*Requirement*. Pick out every line below that contains the word "Task", matching case exactly.

--- Material ---

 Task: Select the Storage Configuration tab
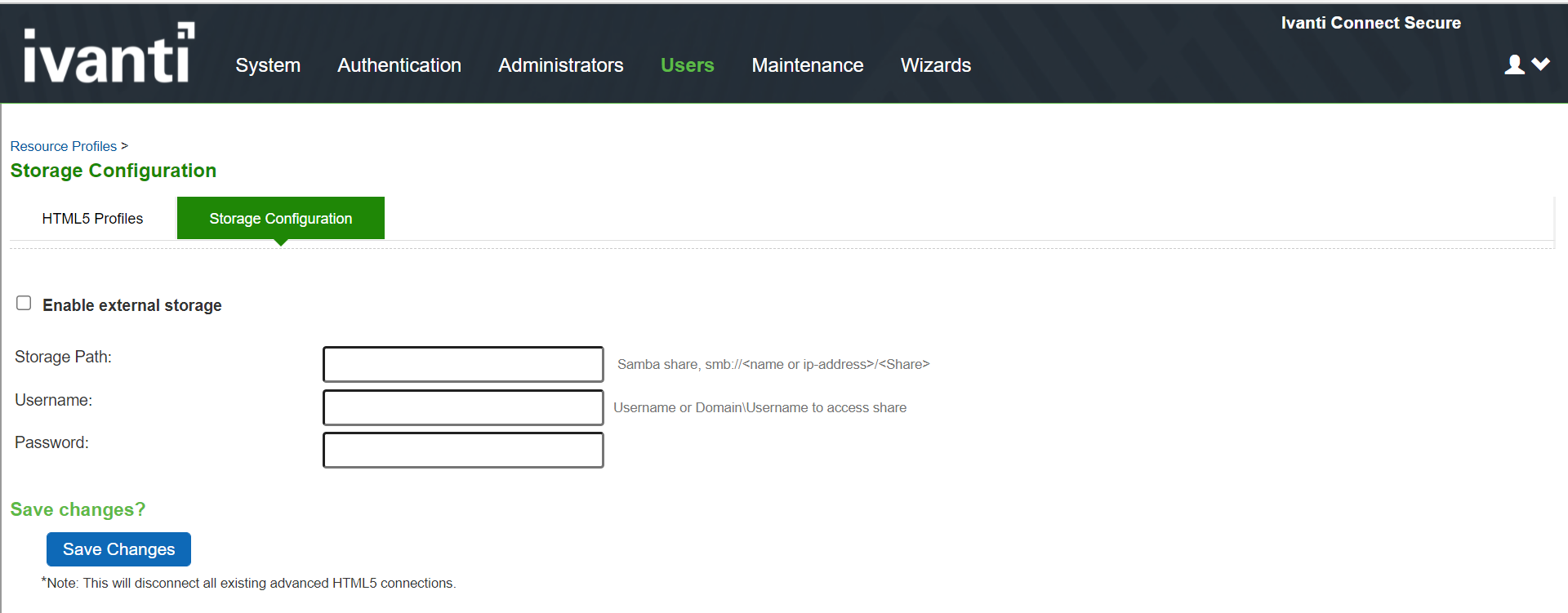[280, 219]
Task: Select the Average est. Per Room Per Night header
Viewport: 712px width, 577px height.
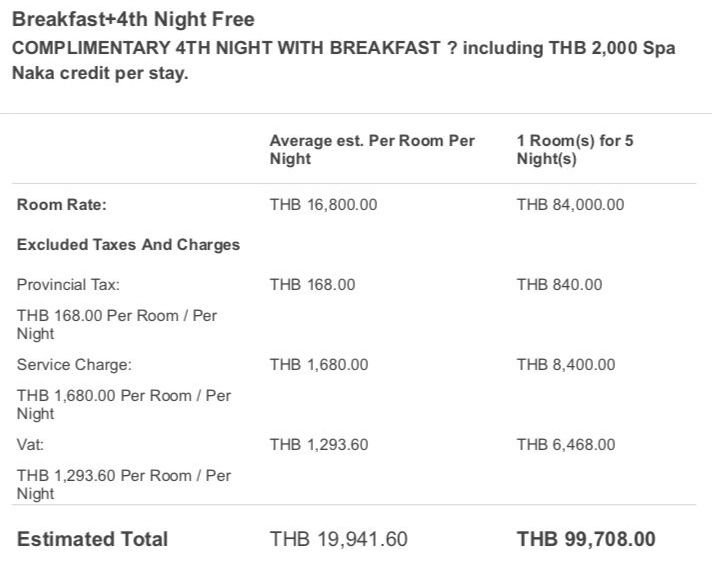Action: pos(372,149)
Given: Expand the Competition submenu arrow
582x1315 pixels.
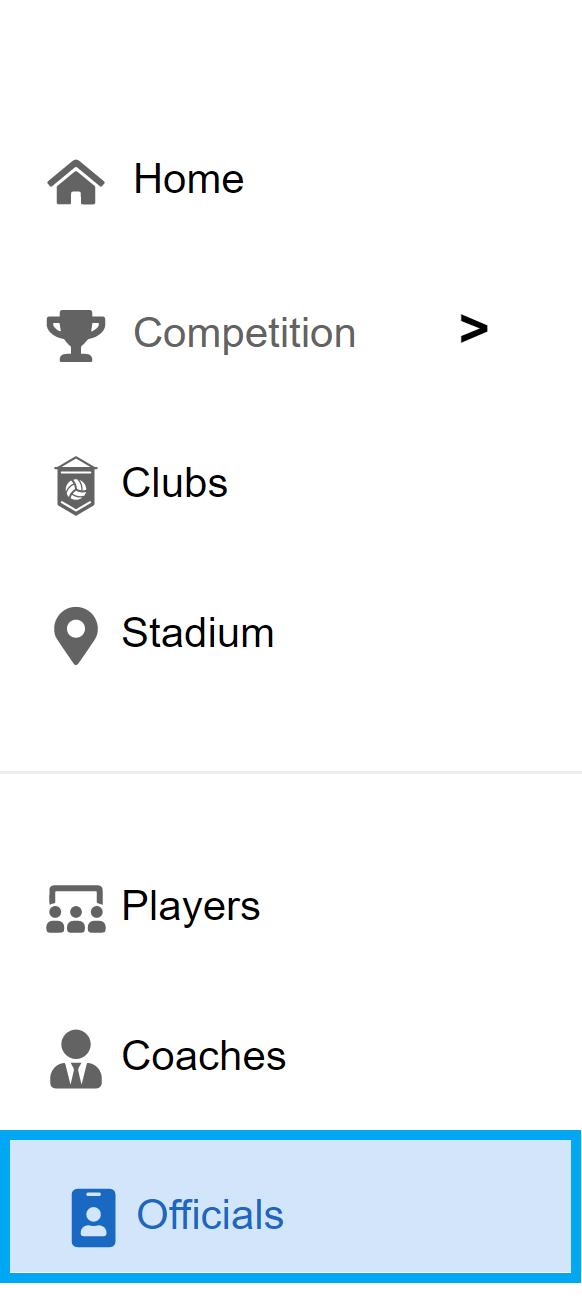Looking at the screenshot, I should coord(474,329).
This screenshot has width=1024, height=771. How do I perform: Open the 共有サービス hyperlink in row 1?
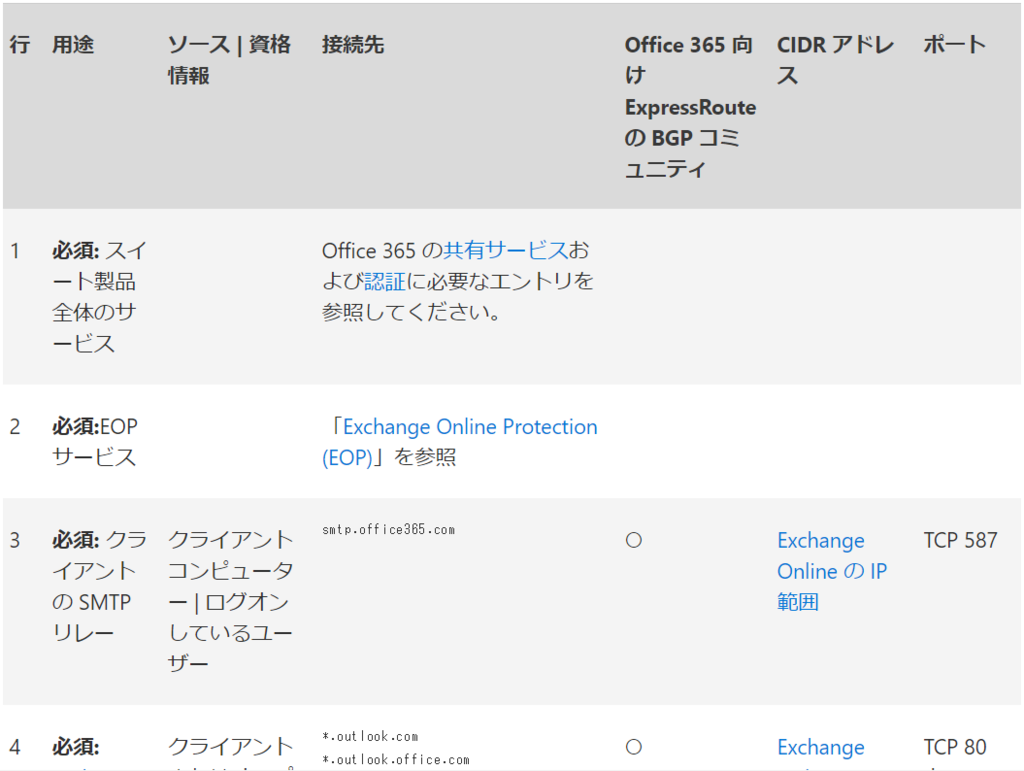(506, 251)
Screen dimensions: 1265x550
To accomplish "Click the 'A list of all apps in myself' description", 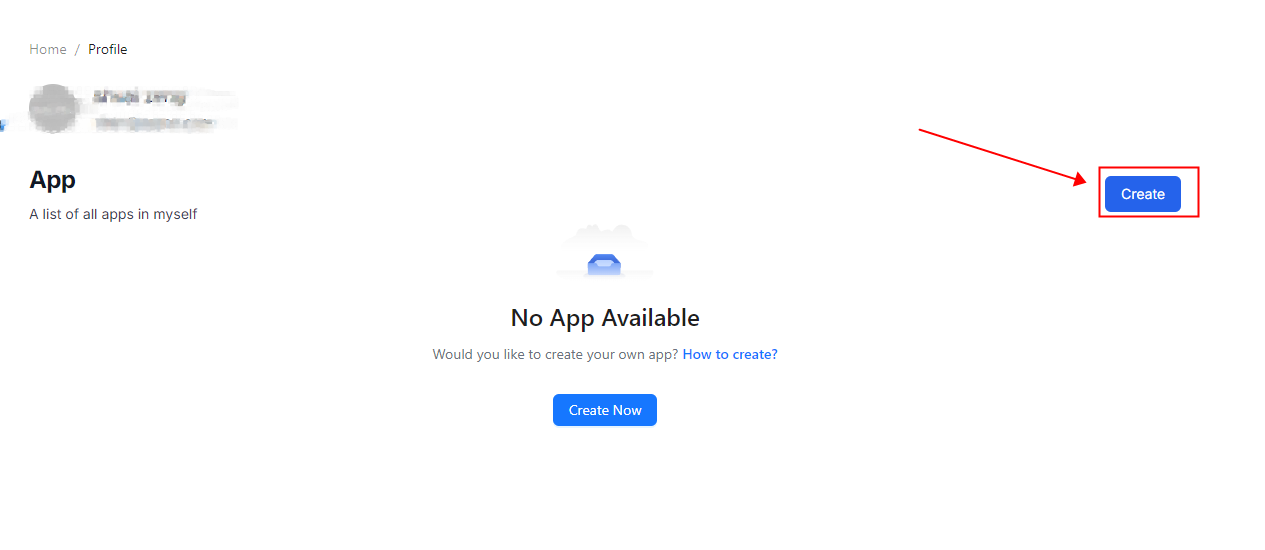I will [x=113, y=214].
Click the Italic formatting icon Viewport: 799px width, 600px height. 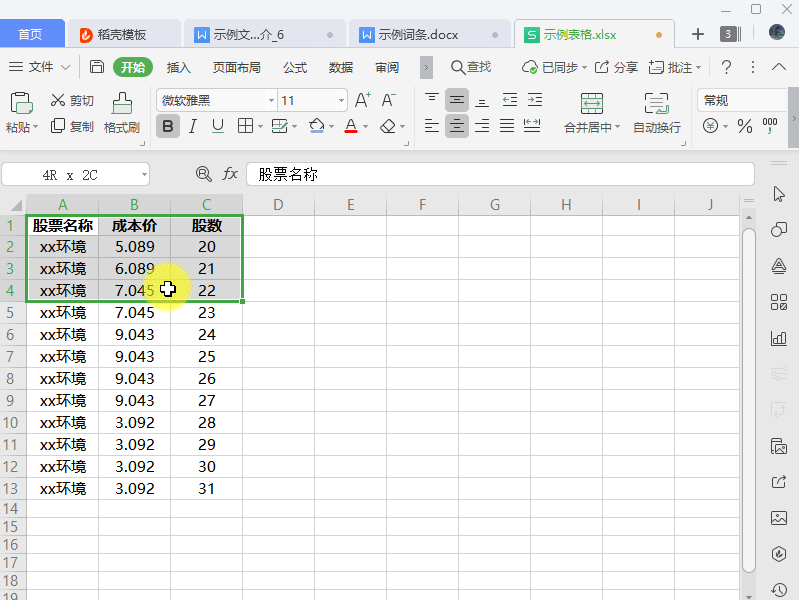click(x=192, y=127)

---
--- Material ---

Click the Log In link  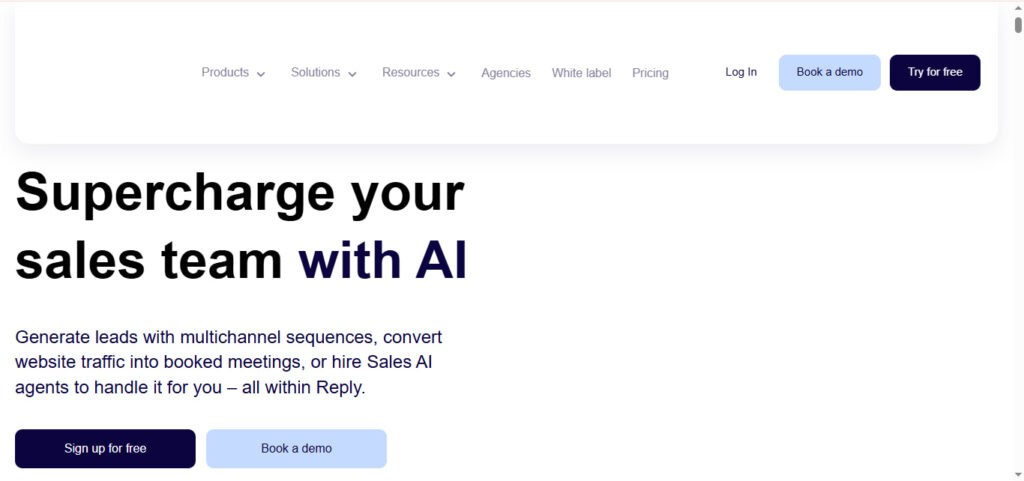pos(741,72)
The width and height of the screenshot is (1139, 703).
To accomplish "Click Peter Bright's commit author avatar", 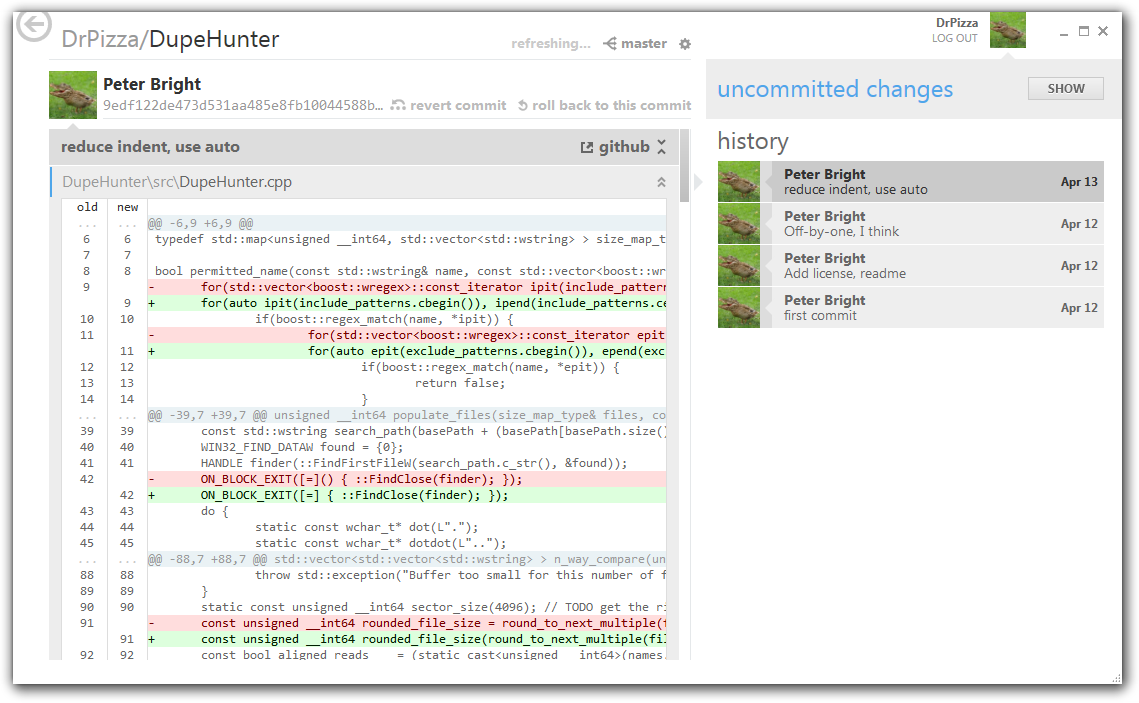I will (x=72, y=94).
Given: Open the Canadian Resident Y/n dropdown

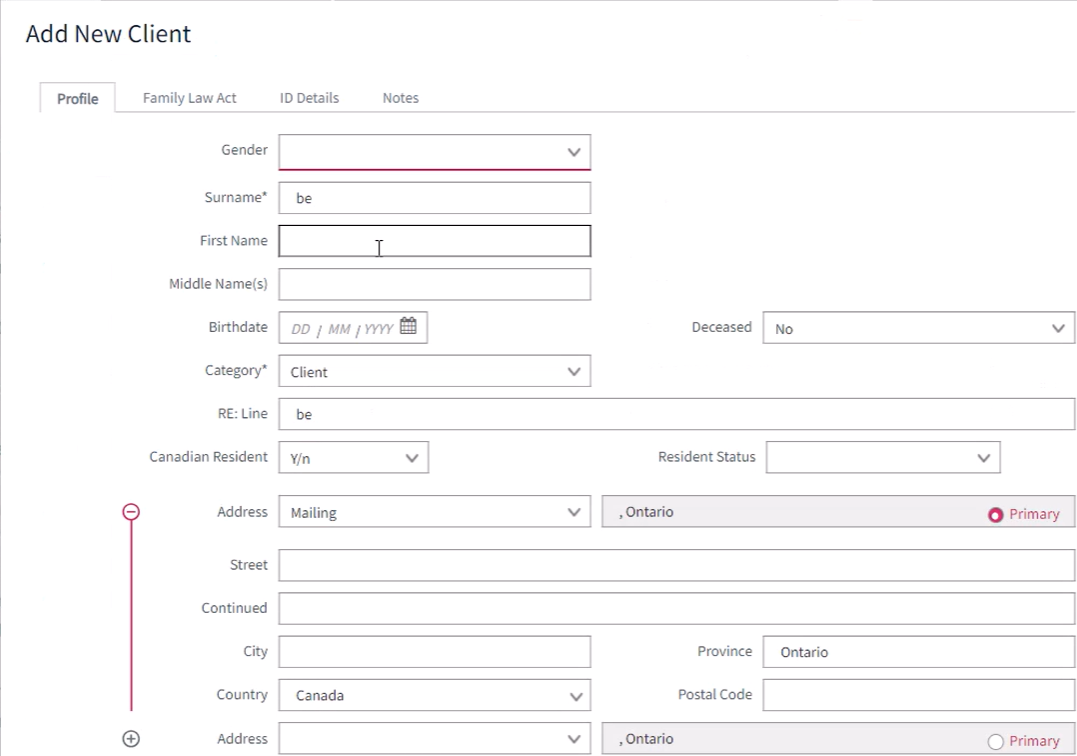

---

*The solution*.
 Task: Select the Storage Configuration tab
Task: Select the Average est. Per Room Per Night header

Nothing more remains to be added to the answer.